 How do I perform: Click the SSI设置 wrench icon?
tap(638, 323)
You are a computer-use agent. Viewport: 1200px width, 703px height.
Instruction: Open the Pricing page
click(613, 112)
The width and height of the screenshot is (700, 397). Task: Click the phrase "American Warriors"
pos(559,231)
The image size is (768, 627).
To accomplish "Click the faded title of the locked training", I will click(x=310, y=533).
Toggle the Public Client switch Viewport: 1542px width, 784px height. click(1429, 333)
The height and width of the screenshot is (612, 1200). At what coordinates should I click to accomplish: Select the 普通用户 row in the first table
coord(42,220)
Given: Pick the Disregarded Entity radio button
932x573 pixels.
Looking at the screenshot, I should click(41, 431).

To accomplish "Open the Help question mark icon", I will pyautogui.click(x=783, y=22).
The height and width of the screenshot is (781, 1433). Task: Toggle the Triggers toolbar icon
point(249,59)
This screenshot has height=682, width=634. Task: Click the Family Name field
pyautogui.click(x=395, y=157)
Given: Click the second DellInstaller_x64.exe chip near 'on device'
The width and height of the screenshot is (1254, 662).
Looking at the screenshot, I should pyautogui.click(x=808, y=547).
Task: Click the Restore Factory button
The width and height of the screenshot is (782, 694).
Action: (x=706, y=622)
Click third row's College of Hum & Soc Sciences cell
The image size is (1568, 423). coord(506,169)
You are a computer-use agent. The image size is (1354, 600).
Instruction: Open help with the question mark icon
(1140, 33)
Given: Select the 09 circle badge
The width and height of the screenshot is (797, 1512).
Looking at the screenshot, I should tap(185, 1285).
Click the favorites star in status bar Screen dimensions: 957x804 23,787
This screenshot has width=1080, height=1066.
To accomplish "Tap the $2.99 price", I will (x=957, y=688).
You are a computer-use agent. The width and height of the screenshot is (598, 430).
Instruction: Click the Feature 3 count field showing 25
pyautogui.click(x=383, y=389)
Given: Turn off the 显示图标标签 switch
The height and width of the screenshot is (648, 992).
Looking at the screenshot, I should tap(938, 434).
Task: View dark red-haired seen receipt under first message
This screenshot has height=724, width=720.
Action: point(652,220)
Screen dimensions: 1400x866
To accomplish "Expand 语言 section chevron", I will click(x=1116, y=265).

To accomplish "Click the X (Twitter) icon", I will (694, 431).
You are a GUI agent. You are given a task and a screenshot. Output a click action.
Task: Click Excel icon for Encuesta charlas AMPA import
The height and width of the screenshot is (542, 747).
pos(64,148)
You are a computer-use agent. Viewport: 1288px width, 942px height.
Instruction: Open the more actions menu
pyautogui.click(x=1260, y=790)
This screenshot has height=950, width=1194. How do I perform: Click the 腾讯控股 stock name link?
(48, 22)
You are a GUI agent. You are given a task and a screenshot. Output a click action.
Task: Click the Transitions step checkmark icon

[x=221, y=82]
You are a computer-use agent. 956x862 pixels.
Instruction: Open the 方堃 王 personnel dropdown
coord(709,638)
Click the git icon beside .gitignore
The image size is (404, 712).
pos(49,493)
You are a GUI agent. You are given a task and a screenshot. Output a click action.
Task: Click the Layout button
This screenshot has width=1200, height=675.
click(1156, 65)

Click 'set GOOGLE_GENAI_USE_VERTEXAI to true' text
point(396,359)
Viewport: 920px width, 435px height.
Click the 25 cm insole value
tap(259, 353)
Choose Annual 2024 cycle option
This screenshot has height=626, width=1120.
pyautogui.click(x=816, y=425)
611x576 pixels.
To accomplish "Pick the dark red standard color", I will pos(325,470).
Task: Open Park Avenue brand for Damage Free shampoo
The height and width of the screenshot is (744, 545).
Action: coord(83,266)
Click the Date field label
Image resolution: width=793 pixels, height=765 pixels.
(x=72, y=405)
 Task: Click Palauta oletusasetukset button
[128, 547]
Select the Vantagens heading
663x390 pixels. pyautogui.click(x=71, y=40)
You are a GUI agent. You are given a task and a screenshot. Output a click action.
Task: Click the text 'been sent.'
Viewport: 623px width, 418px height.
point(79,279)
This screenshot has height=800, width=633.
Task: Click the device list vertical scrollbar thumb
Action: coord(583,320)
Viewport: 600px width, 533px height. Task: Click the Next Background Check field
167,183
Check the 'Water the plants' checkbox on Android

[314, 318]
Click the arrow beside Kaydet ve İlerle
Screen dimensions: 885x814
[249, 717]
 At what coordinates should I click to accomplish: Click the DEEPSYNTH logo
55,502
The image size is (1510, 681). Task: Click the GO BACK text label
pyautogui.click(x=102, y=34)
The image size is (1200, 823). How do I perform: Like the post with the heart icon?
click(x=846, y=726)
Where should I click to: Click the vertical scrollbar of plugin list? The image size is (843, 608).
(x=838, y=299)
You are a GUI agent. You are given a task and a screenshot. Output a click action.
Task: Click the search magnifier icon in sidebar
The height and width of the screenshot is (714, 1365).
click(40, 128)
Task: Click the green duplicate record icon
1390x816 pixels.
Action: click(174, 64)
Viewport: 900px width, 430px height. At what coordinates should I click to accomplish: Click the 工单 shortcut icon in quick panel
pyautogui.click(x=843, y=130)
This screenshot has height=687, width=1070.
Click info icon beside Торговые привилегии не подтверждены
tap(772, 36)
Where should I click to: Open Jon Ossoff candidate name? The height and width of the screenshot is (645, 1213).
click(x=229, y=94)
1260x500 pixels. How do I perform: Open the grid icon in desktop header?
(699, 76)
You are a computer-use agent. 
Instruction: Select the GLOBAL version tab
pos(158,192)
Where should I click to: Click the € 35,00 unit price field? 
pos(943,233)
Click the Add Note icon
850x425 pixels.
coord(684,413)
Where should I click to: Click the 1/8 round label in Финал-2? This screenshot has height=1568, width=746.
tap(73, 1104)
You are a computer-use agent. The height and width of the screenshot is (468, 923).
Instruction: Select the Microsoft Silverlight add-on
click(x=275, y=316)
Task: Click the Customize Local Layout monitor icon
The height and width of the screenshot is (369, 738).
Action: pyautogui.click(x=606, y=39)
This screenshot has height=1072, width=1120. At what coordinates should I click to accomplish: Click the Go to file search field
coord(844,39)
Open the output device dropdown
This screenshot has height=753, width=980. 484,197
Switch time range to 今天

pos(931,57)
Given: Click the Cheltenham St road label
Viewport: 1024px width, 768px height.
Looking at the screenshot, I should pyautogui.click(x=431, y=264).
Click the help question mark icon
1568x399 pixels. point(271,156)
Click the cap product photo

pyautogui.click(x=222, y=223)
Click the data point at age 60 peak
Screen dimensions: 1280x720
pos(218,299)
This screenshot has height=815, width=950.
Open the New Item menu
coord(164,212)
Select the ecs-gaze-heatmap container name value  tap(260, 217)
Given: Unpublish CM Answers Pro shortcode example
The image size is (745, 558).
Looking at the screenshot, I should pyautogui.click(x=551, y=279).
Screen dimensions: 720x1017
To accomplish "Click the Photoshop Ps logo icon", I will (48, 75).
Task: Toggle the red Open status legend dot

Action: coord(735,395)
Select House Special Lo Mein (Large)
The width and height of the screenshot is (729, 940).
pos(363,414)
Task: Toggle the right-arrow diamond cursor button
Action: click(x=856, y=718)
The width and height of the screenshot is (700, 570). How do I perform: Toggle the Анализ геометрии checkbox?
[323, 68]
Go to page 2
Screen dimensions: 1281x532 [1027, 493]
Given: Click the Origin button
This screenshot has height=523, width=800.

▶ **Exercise**: Whenever a line in the records above contains the string "computer", copy that line.

▶ **Reply**:
You are a computer-use agent. Viewport: 1200px width, 703px height.
You are a computer-use agent. The image size is (1354, 600).
You are a computer-use agent. The width and height of the screenshot is (598, 430).
You are a computer-use agent. Viewport: 1288px width, 942px height.
You are a computer-use agent. 956x862 pixels.
You are a computer-use agent. 
You are a computer-use agent. The height and width of the screenshot is (468, 923).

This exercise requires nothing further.